# [DeepSphere]: a spherical convolutional neural network
[DeepSphere]: https://github.com/SwissDataScienceCenter/DeepSphere

[Nathanaël Perraudin](https://perraudin.info), [Michaël Defferrard](http://deff.ch), Tomasz Kacprzak, Raphael Sgier

# Demo: part of sphere 2D ConvNet

This demo uses the whole datataset, smoothing, and the addition of noise.

**You need a private dataset to execute this notebook.**
See the [README](https://github.com/SwissDataScienceCenter/DeepSphere/tree/master#reproducing-the-results-of-the-paper).
But you can use it with your own data.

### 0.1 Load packages

In [None]:
%load_ext autoreload
%autoreload 2
%matplotlib inline

In [None]:
import os
import shutil

# Run on first GPU.
os.environ["CUDA_VISIBLE_DEVICES"] = "0"

# To get the CUDA profiler (do it on the CLI before starting jupyter):
# export LD_LIBRARY_PATH=/usr/local/cuda-9.0/extras/CUPTI/lib64

import numpy as np
import matplotlib.pyplot as plt

from deepsphere import models, experiment_helper, plot, utils
from deepsphere.data import LabeledDatasetWithNoise, LabeledDataset
import hyperparameters

In [None]:
plt.rcParams['figure.figsize'] = (17, 5)

### 0.2 Definition of the parameters

#### A) Non tunable parameters
These parameters are fixed or the preprocessing script has to be modified.

In [None]:
Nside = 1024
sigma = 3
data_path = 'data/same_psd/'

#### B) Tunable parameters
These parameters can be changed.

We choose to work in the noiseless setting by setting `sigma_noise = 0`. This allows this notebook to run an acceptable time.

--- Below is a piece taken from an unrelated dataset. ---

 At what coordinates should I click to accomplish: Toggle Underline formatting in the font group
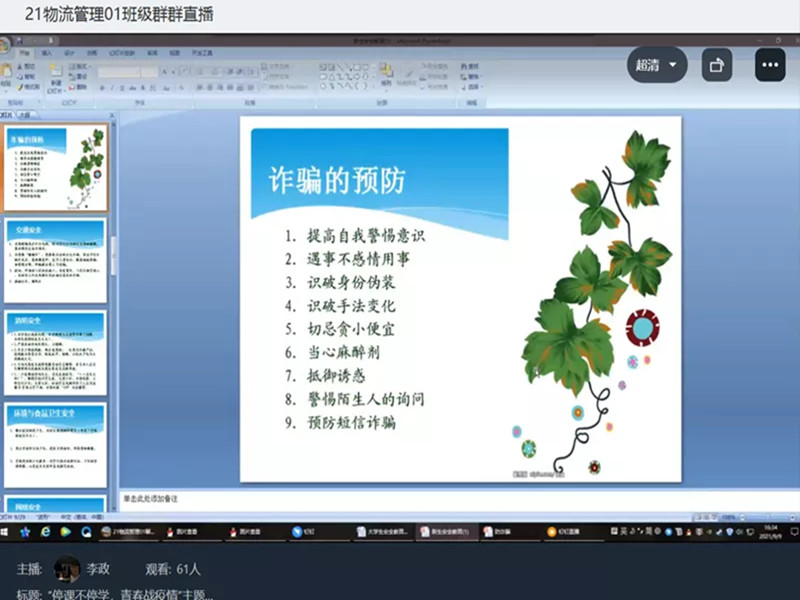pos(120,87)
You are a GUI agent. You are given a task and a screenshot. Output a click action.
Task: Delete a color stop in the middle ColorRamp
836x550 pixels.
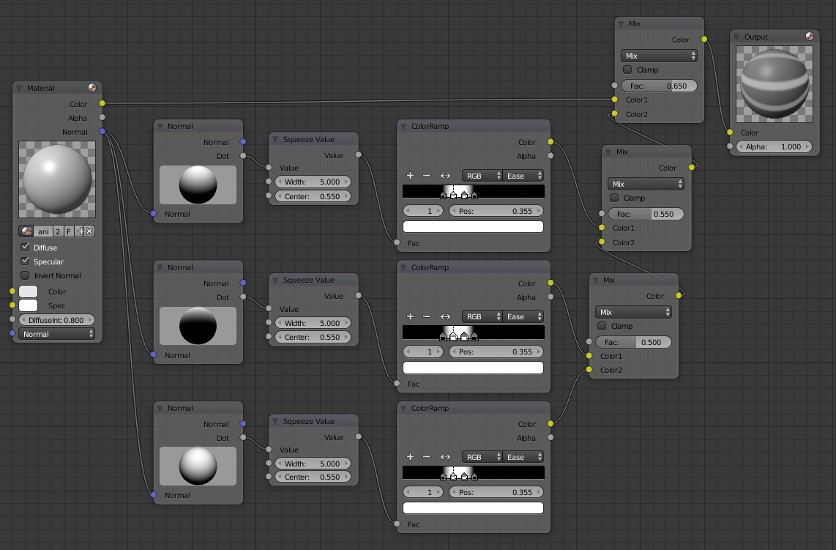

In the noisy case, the training of the network needs considerably more iterations.

In [None]:
order = 2  # 1,2,4,8 correspond to 12,48,192,768 parts of the sphere.
sigma_noise = 2  # Amount of noise for the experiment

# 1 Data preparation

### 1.1 Data download
Set `download` to `True` to download the dataset from zenodo

In [None]:
download = False
if download:
    %run -i 'download.py'

### 1.2 Data preprocessing
Apply the preprocessing steps.
1. Remove the mean of the maps
2. Smooth with a radius of 3 arcmin. (`sigma` parameter)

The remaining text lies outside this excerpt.